-- START Recorded information --

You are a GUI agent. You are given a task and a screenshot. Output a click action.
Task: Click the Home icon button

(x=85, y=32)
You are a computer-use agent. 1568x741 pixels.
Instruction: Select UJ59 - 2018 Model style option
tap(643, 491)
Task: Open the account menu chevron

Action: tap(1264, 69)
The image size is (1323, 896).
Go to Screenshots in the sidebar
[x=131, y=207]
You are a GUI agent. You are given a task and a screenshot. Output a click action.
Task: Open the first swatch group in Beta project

-- END Recorded information --

### What you need to do
Render the lines as a Markdown table with the columns "No." and "Text". Start at the line containing "You are a computer-use", continue through the last of the items, number each row, and leave out blank lines.

### Problem solution
| No. | Text |
|---|---|
| 1 | You are a computer-use agent. 1568x741 pixels. |
| 2 | Instruction: Select UJ59 - 2018 Model style option |
| 3 | tap(643, 491) |
| 4 | Task: Open the account menu chevron |
| 5 | Action: tap(1264, 69) |
| 6 | The image size is (1323, 896). |
| 7 | Go to Screenshots in the sidebar |
| 8 | [x=131, y=207] |
| 9 | You are a GUI agent. You are given a task and a screenshot. Output a click action. |
| 10 | Task: Open the first swatch group in Beta project |